A Mentira Perfeita

   Talvez tivesse sido diferente se Alfena da Serra fosse um lugar maior. Talvez as coisas se tivessem passado de outro modo se as pessoas ali não fossem tão crédulas. Talvez tudo não tivesse acabado assim se ele fosse menos convincente. Mas Alfena da Serra era pequena, as pessoas crédulas e Augusto Sousa entusiástico.
   Desde pequeno que mentia. Mentia aos pais, aos amigos, aos pais dos amigos e aos amigos dos pais. Mentia porque era irresponsável, mentia porque era travesso e mentia porque sim. Mentia por necessidade, mentia por hábito e mentia por medo. Mentia com gosto e mentia com arte. Mentia com a arte de quem mente por gosto, e com o gosto de quem domina a arte. E tamanha era a arte de Augusto que por o saberem mentiroso não duvidavam que mentia mesmo quando falava verdade. E a verdade em que não acreditavam era a mentira que o artista não chegava a dizer. Era um verdadeiro mentiroso.
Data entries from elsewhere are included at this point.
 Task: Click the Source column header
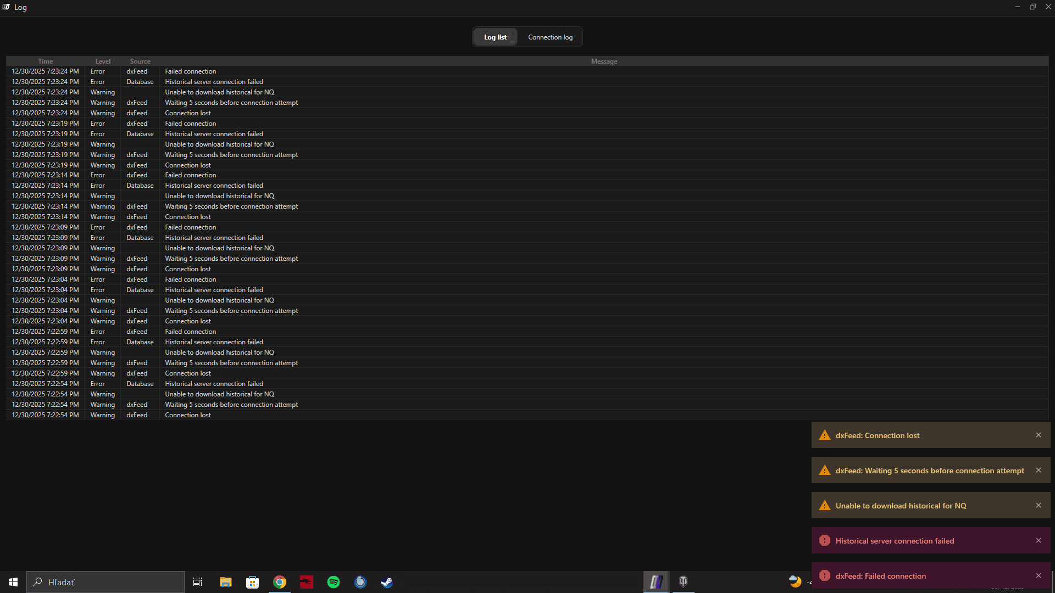coord(140,61)
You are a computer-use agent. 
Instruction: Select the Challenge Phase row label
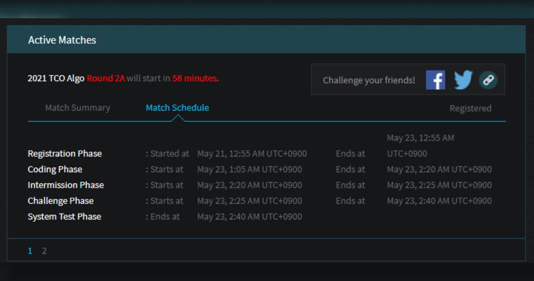pos(61,201)
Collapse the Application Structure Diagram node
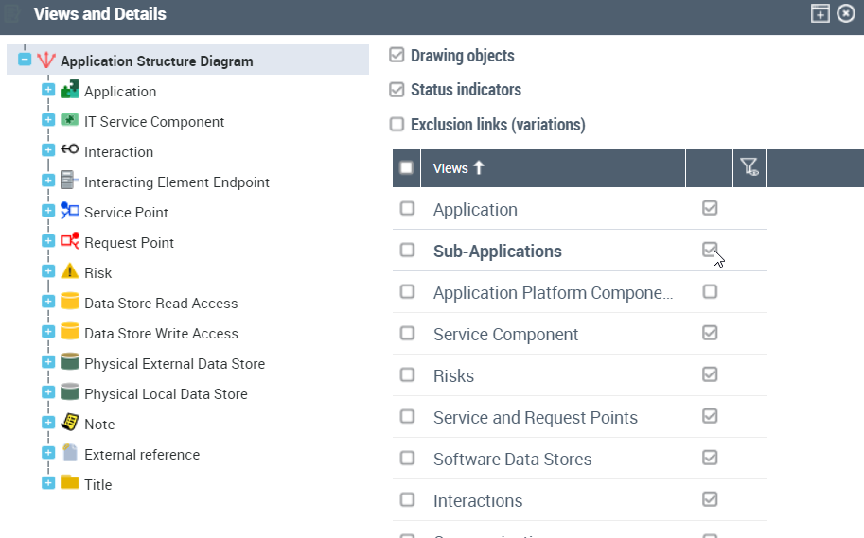864x538 pixels. pyautogui.click(x=26, y=61)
   Augusto cresceu mentiroso. Mentia na confissão, fazia batota ao jogo e copiava nos exames. Não por necessidade, que o seu pecado era a mentira, e os exames fáceis para quem exercitava a inteligência com mentiras constantes. Verdadeiras obras de arte, as  augustas mentiras, cheias de pormenores, detalhes e congruências. Não havia ponta solta, beco sem saída ou alibi não confirmado, nada por onde se lhe pudesse pegar, e embora todos os Alfenenses o tivessem por mentiroso, jamais algum o apanhou numa mentira.
   E Augusto foi mentindo pela vida fora. Fez disso o seu hobby, a sua paixão, a sua profissão.
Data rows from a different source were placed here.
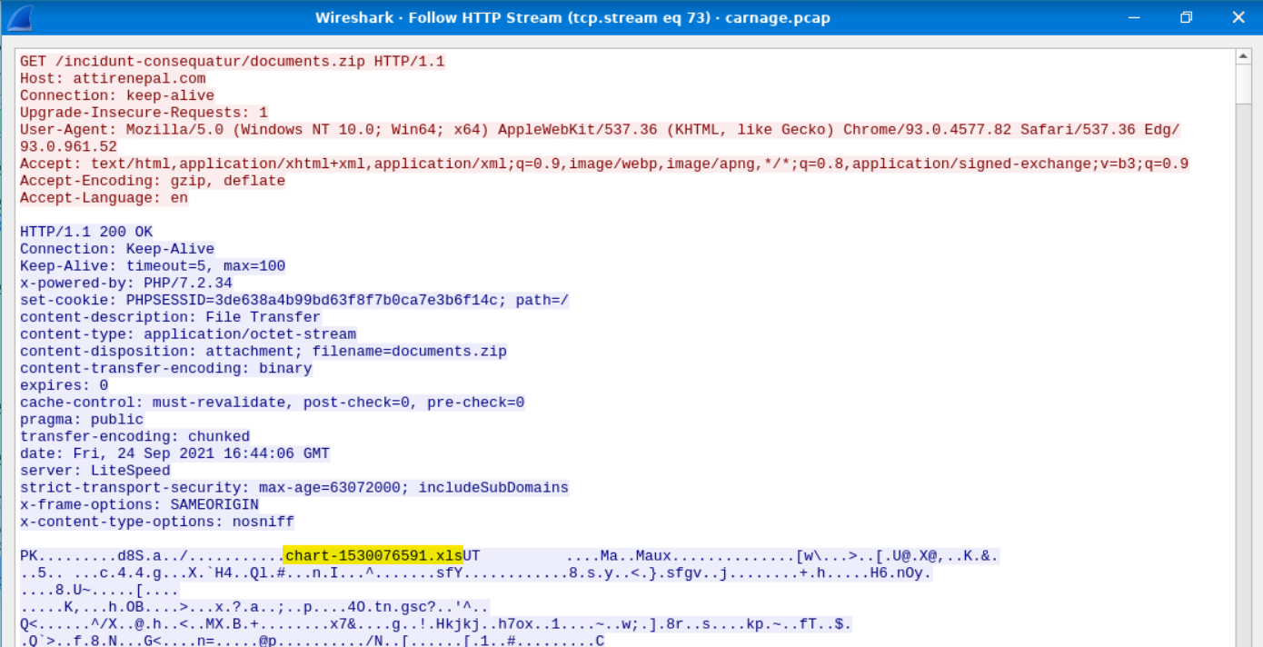Viewport: 1263px width, 647px height.
Task: Click the content-disposition filename=documents.zip line
Action: [x=263, y=351]
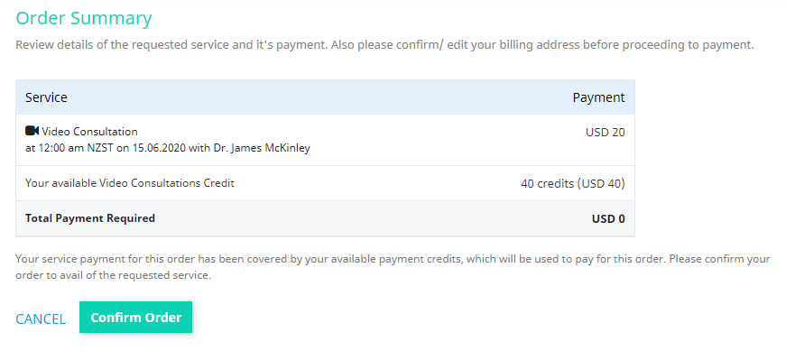Screen dimensions: 786x360
Task: Click the Payment column header
Action: (x=598, y=97)
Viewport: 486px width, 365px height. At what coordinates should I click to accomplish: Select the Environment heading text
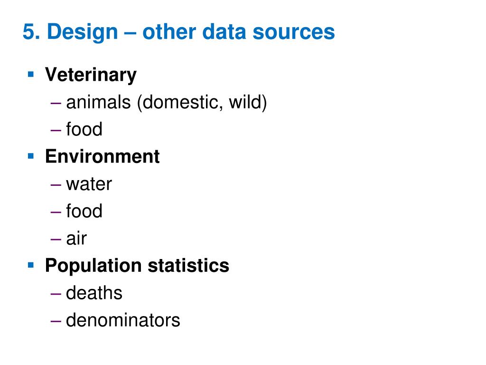[x=103, y=156]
   Depois de ter terminado a escola, com notas regulares, discretas, mas indubitavelmente melhores que o esforço que lhes dedicara fazia prever, empregou-se como vendedor de carros usados. Vendia bem. Tão bem que tiveram que o despedir, pois as garantias que o patrão era obrigado a dar revelaram-se mais dispendiosas que o lucro das vendas.
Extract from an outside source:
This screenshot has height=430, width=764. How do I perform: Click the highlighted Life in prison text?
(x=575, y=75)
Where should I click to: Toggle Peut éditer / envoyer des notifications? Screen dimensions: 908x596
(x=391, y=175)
   Mudou-se para o ramo dos seguros. Angariava como ninguém, mas vivia insatisfeito. Era mentiroso, mas não intrujão.
   Dedicou-se à política. A competição era feroz, mas conseguiu ser rapidamente eleito Presidente da Junta de Freguesia. Não de Alfena da Serra, que aí todos o conheciam, e ninguém votou nele, mas de uma freguesia do concelho vizinho, onde não o conheciam tão bem. Da Junta passou à Câmara, e quando estava na calha para deputado, desistiu. Era mentiroso, mas não ladrão.
   Foi jornalista. Fazia reportagens sem sair de casa, acerca de eventos inventados, ocorridos em localidades ilocalizáveis e protagonizados por figuras figuradas e figurativas. Cansou-se. O público que lia jornais ou via noticiários engolia tudo sem reflectir, tudo aceitava sem questionar. Mais valia dizer a verdade e isso estava fora de questão. Era mentiroso, não mentecapto.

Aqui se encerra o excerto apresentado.